DATA ROWS.
---------------

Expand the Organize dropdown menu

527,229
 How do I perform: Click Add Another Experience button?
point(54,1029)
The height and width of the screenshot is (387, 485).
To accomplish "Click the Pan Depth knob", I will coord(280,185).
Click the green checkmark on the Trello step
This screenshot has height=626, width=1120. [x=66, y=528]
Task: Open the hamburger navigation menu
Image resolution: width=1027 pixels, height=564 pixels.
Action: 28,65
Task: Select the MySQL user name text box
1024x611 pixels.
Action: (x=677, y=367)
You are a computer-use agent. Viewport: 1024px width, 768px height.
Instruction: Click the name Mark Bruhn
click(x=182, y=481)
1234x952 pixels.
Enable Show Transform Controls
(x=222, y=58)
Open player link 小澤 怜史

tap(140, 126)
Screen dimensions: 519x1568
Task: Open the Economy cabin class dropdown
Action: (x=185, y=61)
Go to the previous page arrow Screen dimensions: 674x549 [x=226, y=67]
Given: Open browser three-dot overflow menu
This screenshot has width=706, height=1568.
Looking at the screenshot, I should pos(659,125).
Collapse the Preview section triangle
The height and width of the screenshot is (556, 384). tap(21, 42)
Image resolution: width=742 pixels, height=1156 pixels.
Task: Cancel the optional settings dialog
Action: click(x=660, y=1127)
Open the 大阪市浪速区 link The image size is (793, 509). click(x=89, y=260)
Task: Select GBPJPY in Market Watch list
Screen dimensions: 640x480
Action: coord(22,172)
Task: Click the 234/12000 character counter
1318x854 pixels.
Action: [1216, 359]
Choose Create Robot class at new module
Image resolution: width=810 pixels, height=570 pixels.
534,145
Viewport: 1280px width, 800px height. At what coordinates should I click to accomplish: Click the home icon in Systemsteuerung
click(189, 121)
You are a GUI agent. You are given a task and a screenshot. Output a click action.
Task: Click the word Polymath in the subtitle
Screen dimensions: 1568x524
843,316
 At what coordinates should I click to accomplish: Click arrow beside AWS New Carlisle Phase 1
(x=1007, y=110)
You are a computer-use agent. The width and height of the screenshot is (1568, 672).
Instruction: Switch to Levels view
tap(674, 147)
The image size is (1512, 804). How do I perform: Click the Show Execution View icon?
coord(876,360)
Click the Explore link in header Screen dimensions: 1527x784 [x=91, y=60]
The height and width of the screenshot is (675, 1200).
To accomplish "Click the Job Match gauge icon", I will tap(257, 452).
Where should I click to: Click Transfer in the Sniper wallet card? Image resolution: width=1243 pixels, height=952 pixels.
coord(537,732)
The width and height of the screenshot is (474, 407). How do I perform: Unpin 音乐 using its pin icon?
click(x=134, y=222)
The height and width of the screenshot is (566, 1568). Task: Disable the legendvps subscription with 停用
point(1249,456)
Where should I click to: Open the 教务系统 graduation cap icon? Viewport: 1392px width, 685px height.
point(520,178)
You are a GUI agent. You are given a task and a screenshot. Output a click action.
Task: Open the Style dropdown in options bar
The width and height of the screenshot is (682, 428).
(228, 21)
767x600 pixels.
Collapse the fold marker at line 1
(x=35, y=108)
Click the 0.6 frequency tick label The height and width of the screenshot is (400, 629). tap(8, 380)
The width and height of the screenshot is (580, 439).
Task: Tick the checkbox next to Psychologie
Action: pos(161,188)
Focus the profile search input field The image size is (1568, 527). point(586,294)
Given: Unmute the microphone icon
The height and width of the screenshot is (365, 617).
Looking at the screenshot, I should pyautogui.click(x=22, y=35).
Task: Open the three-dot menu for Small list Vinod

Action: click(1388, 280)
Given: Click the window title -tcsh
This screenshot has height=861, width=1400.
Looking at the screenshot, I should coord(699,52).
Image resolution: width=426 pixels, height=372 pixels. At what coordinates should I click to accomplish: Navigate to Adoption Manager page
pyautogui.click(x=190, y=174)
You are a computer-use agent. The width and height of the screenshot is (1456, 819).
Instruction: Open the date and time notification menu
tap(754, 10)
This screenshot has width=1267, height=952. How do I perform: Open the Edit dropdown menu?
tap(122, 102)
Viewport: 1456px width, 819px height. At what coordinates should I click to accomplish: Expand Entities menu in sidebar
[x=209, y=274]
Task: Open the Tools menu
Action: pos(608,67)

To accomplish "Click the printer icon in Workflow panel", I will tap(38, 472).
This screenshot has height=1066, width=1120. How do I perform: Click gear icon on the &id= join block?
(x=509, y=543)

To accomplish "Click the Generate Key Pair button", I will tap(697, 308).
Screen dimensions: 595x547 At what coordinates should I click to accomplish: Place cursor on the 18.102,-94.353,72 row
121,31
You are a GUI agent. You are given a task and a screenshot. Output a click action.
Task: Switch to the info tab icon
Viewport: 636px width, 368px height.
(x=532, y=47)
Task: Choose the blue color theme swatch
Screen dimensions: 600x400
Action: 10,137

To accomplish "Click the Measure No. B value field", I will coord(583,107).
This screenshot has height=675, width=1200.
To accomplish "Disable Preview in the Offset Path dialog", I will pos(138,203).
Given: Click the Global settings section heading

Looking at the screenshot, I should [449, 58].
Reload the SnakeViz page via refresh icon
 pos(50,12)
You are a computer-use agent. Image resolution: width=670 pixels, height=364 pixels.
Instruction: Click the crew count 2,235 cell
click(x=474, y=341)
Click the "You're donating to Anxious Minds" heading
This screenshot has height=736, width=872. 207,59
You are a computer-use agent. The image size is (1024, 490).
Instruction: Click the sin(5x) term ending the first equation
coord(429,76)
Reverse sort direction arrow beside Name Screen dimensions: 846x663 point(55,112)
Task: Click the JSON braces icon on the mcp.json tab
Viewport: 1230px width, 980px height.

---------------

DIRECTION.
Gather every line in the listing above that contains the word "link", and copy each one in full.

REPLY TO THE EXERCISE.
Open player link 小澤 怜史
Open the 大阪市浪速区 link The image size is (793, 509). click(x=89, y=260)
Click the Explore link in header Screen dimensions: 1527x784 [x=91, y=60]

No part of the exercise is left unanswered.